ABSTRACT
Ribosomes from different species can markedly differ in their composition by including dozens of ribosomal proteins that are unique to specific lineages but absent in others. However, it remains unknown how ribosomes acquire and specialize new proteins throughout evolution. Here, to help answer this question, we describe the evolution of the ribosomal protein msL1/msL2 that was recently found in ribosomes from the parasitic microorganism clade, microsporidia. We first show that this protein has a conserved location in the ribosome but entirely dissimilar structures in different organisms: in each of the analyzed species, msL1/msL2 exhibits an altered secondary structure, an inverted orientation of the N- and C-termini on the ribosomal binding surface, and a completely transformed three-dimensional fold.
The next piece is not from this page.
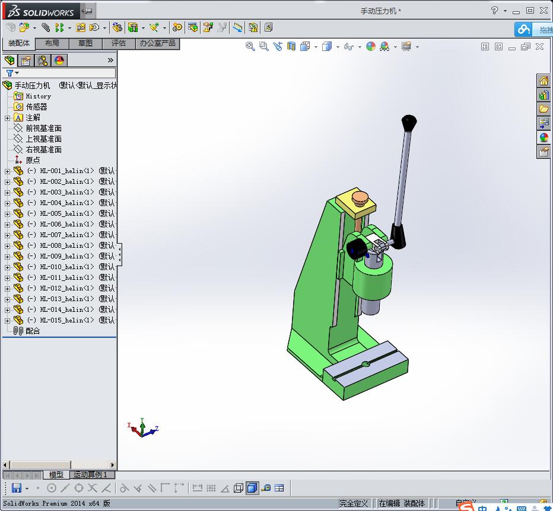Select the 前视基准面 plane in tree
The height and width of the screenshot is (511, 553).
tap(43, 128)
We then show that this evolutionary fold switching is likely caused by changes in the msL1/msL2-binding site in the ribosome; specifically, by variations in microsporidian rRNA. These observations allow us to infer an evolutionary scenario in which a small, positively-charged, de novo-born unfolded protein was first captured by rRNA to become part of the ribosome and subsequently underwent complete fold switching to optimize its binding to its evolving ribosomal binding site. Overall, our work provides a striking example of how a protein can switch its fold in the context of a complex biological assembly while retaining its specificity for its molecular partner. This finding will help us better understand the origin and evolution of new protein components of complex molecular assemblies – thereby enhancing our ability to engineer biological molecules, identify protein homologs, and peer into the history of life on Earth.
Competing Interest Statement
The authors have declared no competing interest.
Footnotes
We have updated Figures 1, 2 and 3 to improve clarity and show additional analyses of msL1/msL2 conservation. We then added a few additional paragraphs to the introduction and discussion of the manuscript to describe the apparent molecular function of msL1/msL2 and a possible origin of these proteins in microsporidia.